“Deitado na esteira, no meio de molambos, no canto escuro da choça de chão de terra, Nhô Augusto, dias depois, quando voltou a ter noção das coisas, viu que tinha as pernas metidas em toscas talas de taboca e acomodadas em regos de telhas, porque a esquerda estava partida em dois lugares, e a direita num só, mas com ferida aberta. As moscas esvoaçavam e pousavam, e o corpo todo lhe doía, com costelas também partidas, e mais um braço, e um sofrimento de machucaduras e cortes, e a queimadura da marca de ferro, como se o seu pobre corpo tivesse ficado imenso.”

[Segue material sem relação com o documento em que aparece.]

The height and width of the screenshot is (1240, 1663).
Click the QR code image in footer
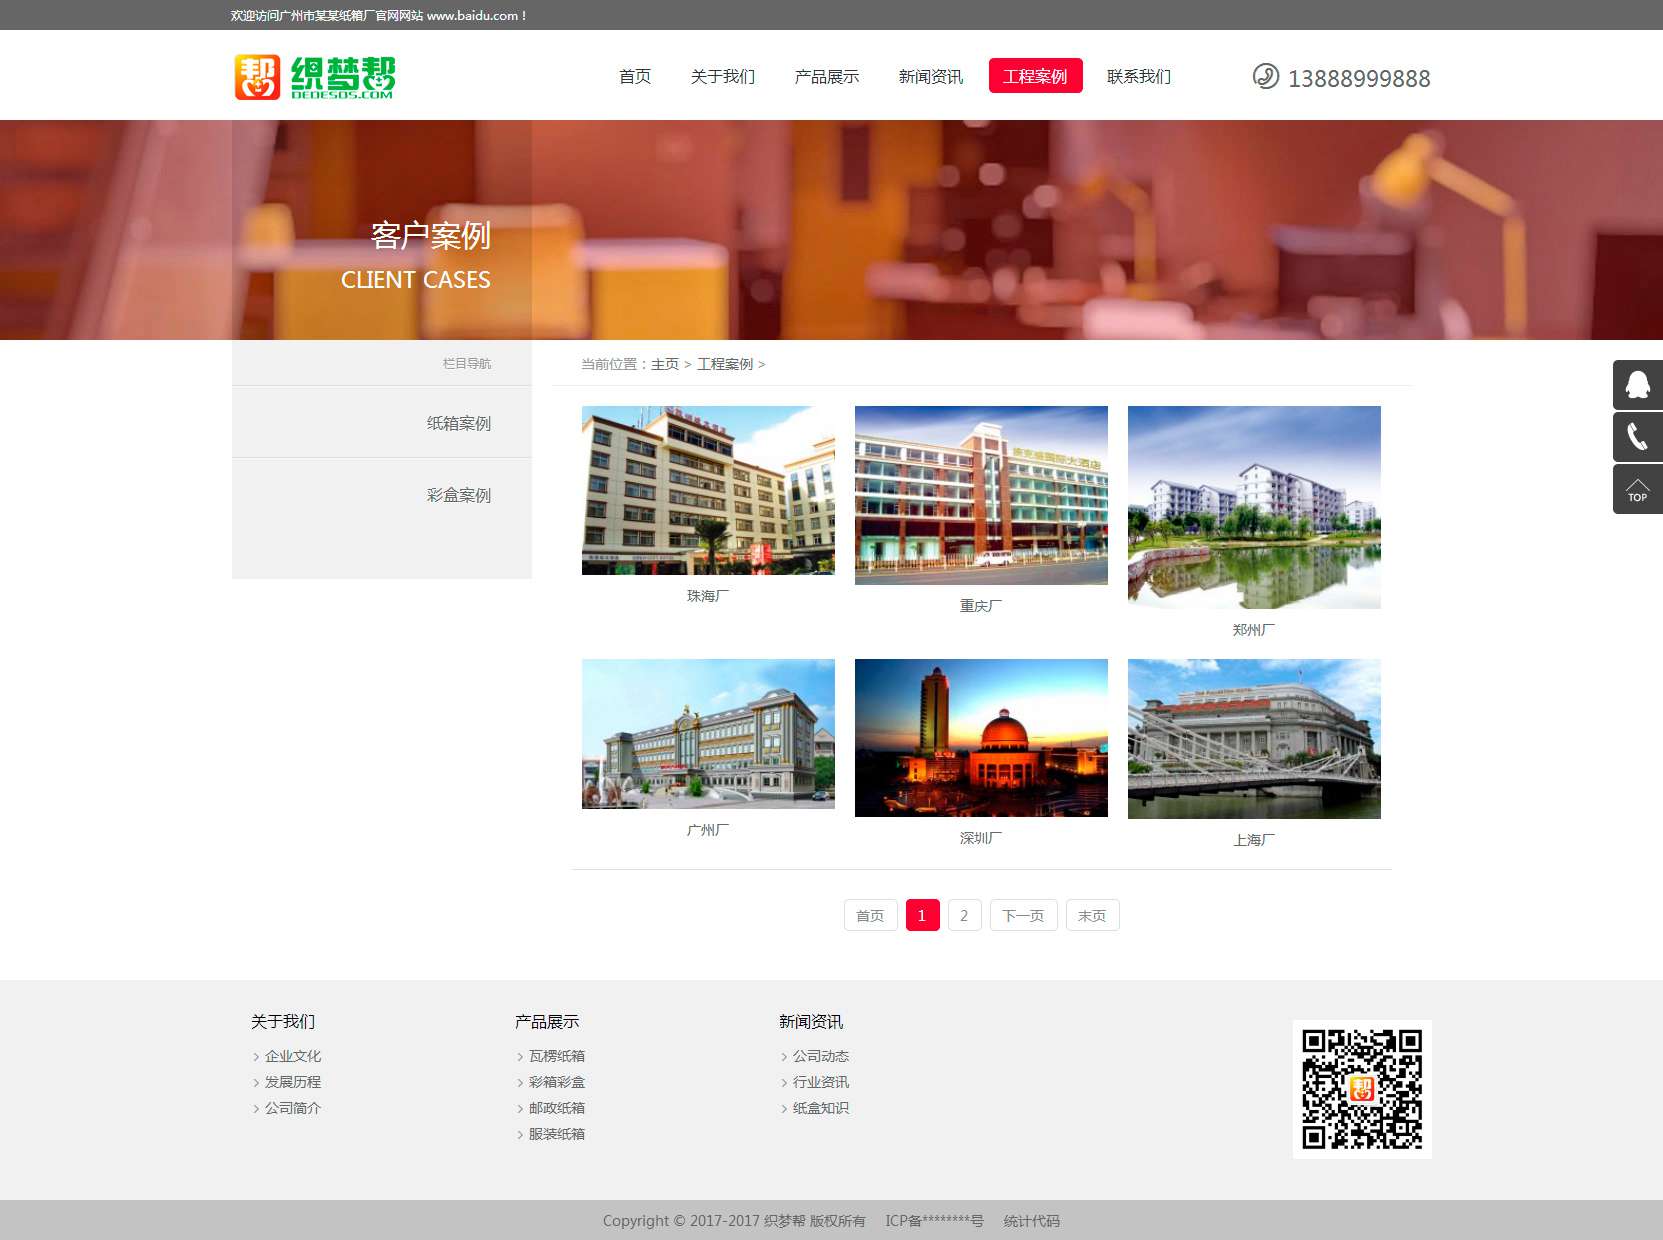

“A hora e vez de Augusto Matraga”
A Editora Nova Fronteira, conhecida e reconhecida por ser a casa dos grandes clássicos da literatura, comemora 50 anos. É muita história já contada e muita ainda por contar. Para festejar essa data tão importante, lançaremos a Coleção 50 Anos, com vinte títulos imperdíveis e obrigatórios em qualquer estante.
Guimarães Rosa é, por seus experimentos linguísticos, sua técnica e sua inventividade, o mais completo renovador de nossa ficção. Ao aparecer efetivamente como escritor em 1946, com os contos de Sagarana, levou Graciliano Ramos a escrever sobre ele, dizendo-se entusiasmado com os contos “O burrinho pedrês”, “A volta do marido pródigo”, “Duelo”, “Corpo fechado” e, sobretudo, “A hora e vez de Augusto Matraga”, “que me faz desejar ver Rosa dedicar-se ao romance”. O título, Sagarana, é uma criação do autor, que juntou à palavra saga (“narrativa histórica ou lendária”) o sufixo tupi -rana, que expressa a ideia de semelhança. Rosa achou o neologismo tão expressivo que pediu que o conservassem em todas as traduções da obra. Apresentando a paisagem e o homem de sua terra numa linguagem até hoje exclusiva, Guimarães Rosa fez de Sagarana a semente de uma obra cujo sentido e alcance ainda estão longe de ser inteiramente decifrados.